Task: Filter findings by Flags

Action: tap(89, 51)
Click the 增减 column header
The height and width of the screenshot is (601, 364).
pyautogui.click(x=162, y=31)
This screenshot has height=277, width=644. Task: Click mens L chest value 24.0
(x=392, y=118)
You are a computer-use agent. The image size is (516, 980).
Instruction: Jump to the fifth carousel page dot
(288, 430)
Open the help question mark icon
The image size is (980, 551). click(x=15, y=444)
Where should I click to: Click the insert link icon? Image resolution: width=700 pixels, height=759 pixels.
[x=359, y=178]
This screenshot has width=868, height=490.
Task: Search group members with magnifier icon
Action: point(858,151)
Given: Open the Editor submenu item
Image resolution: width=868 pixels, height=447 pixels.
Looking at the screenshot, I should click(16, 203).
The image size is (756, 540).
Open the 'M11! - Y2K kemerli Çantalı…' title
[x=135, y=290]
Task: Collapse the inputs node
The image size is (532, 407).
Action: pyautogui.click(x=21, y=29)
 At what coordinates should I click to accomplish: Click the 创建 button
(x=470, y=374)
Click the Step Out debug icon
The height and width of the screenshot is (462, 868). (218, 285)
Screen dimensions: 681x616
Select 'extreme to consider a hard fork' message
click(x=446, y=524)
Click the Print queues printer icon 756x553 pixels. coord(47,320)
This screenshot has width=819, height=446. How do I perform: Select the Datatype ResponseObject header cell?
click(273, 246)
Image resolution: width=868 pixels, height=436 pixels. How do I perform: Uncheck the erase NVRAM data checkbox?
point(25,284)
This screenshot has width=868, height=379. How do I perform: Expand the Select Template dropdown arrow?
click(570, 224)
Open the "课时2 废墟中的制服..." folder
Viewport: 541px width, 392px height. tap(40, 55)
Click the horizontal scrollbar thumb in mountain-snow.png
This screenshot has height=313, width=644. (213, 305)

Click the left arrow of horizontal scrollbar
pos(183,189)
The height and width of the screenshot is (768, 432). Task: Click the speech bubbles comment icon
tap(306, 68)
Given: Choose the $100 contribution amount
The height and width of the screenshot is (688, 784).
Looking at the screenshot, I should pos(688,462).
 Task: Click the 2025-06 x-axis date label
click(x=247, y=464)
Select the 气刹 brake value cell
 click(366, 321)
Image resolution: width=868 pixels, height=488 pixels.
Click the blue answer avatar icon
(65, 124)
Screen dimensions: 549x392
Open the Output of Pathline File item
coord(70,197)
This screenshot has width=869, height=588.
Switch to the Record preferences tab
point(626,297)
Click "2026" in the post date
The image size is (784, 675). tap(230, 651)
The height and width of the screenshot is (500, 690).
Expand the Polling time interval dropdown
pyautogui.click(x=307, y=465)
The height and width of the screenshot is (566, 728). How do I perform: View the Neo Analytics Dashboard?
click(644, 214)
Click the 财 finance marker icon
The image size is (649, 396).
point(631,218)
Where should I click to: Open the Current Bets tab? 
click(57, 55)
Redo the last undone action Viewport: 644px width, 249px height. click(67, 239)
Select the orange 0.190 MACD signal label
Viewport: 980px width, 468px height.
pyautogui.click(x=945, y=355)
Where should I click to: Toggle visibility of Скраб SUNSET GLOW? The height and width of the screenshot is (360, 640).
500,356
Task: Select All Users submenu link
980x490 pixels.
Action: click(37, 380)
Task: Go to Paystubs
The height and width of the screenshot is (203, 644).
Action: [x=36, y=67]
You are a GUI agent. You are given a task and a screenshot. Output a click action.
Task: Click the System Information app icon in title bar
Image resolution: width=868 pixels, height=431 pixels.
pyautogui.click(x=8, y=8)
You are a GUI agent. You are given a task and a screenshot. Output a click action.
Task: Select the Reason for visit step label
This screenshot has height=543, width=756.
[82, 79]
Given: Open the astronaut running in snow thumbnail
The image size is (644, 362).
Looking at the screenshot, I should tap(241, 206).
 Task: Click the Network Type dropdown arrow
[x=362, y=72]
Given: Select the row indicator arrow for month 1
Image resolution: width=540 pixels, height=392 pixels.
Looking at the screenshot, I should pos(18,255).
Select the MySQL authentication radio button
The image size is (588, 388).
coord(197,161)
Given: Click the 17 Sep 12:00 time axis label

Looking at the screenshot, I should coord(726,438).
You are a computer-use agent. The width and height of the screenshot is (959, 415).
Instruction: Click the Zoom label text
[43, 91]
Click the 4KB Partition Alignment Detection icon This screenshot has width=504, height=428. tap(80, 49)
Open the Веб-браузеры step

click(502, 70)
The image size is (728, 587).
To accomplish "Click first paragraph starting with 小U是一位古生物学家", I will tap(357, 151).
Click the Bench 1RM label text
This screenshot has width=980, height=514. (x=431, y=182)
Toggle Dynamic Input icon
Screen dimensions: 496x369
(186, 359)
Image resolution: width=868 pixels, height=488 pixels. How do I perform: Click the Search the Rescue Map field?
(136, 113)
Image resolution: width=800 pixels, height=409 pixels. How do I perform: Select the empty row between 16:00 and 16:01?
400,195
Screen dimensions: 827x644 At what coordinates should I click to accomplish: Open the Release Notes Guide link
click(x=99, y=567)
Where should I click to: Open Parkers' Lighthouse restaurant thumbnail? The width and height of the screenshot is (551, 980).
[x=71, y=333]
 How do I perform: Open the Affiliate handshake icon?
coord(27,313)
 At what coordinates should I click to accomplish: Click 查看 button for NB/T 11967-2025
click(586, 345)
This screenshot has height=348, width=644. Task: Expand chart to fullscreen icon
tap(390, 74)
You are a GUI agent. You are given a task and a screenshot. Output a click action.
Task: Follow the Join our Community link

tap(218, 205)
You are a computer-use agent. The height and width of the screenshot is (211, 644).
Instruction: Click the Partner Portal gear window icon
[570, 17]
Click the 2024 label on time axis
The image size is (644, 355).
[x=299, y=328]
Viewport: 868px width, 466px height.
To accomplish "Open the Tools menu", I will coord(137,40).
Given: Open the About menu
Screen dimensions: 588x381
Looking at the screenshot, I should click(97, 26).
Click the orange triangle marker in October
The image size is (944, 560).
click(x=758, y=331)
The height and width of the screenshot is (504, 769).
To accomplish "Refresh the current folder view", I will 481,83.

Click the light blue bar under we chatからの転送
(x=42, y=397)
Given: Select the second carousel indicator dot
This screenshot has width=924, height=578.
§ §
Required action
Return each line of the material above in which the string "will" appears.

Output of the task
To accomplish "Click first paragraph starting with 小U是一位古生物学家", I will tap(357, 151).
To accomplish "Open the Tools menu", I will coord(137,40).
To accomplish "Refresh the current folder view", I will 481,83.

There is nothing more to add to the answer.